The **LHD (Least Hit Density)** algorithm originates from the NSDI '18 paper "LHD: Improving Cache Hit Rate by Maximizing Hit Density". The authors (Beckmann et al.) proposed replacing complex heuristics with a probabilistic framework. Instead of asking "which item was least recently used?", LHD asks "which item has the least expected hits per unit of space?". By estimating the probability of future hits based on object age and size, LHD maximizes the total hit rate of the cache.
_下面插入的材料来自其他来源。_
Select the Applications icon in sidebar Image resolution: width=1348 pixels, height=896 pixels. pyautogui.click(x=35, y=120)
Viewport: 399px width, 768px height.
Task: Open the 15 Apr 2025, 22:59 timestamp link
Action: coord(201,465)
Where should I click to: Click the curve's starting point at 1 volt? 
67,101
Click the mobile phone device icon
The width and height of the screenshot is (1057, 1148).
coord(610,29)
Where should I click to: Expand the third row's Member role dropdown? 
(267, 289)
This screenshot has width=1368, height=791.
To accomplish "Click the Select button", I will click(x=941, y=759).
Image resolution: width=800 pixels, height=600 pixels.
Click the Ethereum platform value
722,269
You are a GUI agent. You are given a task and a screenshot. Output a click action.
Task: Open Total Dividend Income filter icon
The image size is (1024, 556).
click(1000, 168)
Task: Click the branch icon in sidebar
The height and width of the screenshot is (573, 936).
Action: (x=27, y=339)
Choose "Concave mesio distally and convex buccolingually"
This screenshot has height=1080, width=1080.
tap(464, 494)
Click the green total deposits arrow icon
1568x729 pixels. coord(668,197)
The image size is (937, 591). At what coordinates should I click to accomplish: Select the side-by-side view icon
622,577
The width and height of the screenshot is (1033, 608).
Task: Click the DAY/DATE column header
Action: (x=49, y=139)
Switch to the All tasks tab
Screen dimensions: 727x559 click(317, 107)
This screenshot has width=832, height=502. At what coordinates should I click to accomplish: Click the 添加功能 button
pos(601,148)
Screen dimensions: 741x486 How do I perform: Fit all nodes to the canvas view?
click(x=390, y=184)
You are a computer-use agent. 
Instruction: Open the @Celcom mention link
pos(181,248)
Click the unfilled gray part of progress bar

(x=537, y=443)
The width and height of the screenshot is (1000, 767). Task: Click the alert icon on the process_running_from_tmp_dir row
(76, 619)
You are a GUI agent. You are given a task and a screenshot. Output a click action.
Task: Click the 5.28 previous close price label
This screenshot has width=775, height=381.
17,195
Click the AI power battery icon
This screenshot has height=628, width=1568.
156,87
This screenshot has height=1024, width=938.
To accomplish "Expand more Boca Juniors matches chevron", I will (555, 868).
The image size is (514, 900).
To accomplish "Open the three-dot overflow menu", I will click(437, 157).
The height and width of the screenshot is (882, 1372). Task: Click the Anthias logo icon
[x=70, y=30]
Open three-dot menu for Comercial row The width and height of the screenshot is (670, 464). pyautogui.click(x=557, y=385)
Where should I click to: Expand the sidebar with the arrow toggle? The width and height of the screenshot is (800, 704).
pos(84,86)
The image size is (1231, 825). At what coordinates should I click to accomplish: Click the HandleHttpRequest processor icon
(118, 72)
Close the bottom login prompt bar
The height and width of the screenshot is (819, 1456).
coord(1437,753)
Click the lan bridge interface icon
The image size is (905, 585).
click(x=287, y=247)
This implementation brings these theoretical gains to a practical Rust library.

### References

- **Paper**: [LHD: Improving Cache Hit Rate by Maximizing Hit Density](https://www.usenix.org/conference/nsdi18/presentation/beckmann) (NSDI '18)
- **Implementation**: [Official Simulation Code](https://github.com/beckmann/cache_replacement)
- **PDF**: [Download Paper](https://www.usenix.org/system/files/conference/nsdi18/nsdi18-beckmann.pdf)

---

## About

This project is an open-source component of [js0.site ⋅ Refactoring the Internet Plan](https://js0.site).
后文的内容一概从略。